The nano-TiO 2 exposure experiments were performed in MOPS and water sampled from lake of Geneva [ 32]. The observed pro-oxidant effects were strongly dependent on the exposure concentration and medium. In lake water exposures the proportion of cells affected by oxidative stress increased with the concentration of nano-TiO 2, with highest responses obtained for algae exposed to 100 and 200 mg L −1 nano-TiO 2. Similarly, membrane damage predominantly occurred in lake water rather than in MOPS. UV light pre-treatment of TiO 2 enhanced median intracellular ROS levels in lake water exposure while no significant effect was found in MOPS.
In MOPS H 2O 2 concentrations ( cH2O2) determined using POSS were highest at the start and decayed to values close to the LOD after 60 min exposure (Fig. 12) in all treatments. cH2O2 values were higher in UV pre-treated samples at nearly all concentrations (except 10 mg L −1 nano-TiO 2). The initial cH2O2 peaks are possibly due to the formation of hole/electron pairs and their subsequent photocatalytic reaction with H 2O and O 2 at the surface of the nano-TiO 2 particles [ 88]. Results suggest that nano-TiO 2 behaves as both peroxide source and sink through photocatalytic reactions at the surface of the nanoparticles. Experiments carried out with lake water did not exhibit initial peroxide peak concentrations after sonication. This may be explained by ROS quenching species in the form of dissolved organic matter (DOM), which, in contrast to MOPS, are present in lake water.

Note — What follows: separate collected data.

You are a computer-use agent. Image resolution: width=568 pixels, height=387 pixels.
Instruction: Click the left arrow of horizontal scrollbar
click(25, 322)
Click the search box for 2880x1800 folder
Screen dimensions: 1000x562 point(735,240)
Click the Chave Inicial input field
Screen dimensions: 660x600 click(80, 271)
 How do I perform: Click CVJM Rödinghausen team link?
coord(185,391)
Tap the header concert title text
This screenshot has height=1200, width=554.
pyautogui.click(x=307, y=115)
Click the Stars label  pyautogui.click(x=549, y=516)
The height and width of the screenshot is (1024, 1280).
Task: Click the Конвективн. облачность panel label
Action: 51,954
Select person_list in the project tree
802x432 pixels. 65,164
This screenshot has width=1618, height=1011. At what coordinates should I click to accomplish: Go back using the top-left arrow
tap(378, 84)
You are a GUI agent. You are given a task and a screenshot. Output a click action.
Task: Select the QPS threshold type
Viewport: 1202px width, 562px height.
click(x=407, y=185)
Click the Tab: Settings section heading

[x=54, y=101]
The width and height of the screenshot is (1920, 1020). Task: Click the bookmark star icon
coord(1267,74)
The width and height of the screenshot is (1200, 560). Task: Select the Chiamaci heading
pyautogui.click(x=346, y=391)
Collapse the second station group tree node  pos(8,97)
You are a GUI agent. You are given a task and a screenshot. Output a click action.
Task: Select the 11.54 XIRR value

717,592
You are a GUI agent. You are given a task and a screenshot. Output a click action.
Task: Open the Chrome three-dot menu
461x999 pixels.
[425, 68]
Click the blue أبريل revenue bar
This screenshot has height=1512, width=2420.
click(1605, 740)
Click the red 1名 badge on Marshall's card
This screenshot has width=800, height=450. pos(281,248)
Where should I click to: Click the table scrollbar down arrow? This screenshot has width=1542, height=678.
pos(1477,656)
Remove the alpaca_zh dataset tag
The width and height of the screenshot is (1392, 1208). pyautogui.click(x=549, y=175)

The biotic exposure experiments revealed higher decay rates of the initial peaks at the beginning of the experiments, suggesting a peroxide annihilation by algae.
Overall, our findings showed that (i) irrespective of the medium, agglomerated nano-TiO 2 in the micrometer size range produced measurable abiotic H 2O 2 concentrations in biologically relevant media, which is enhanced by UV irradiation, (ii) cH2O2 undergo decay and are highest in the first 10–20 min of exposure and (iii) the generation of H 2O 2 and/or the measured H 2O 2 concentration is a dynamic process modified by the ambient medium as well as nano-TiO 2 concentrations and the presence of cells.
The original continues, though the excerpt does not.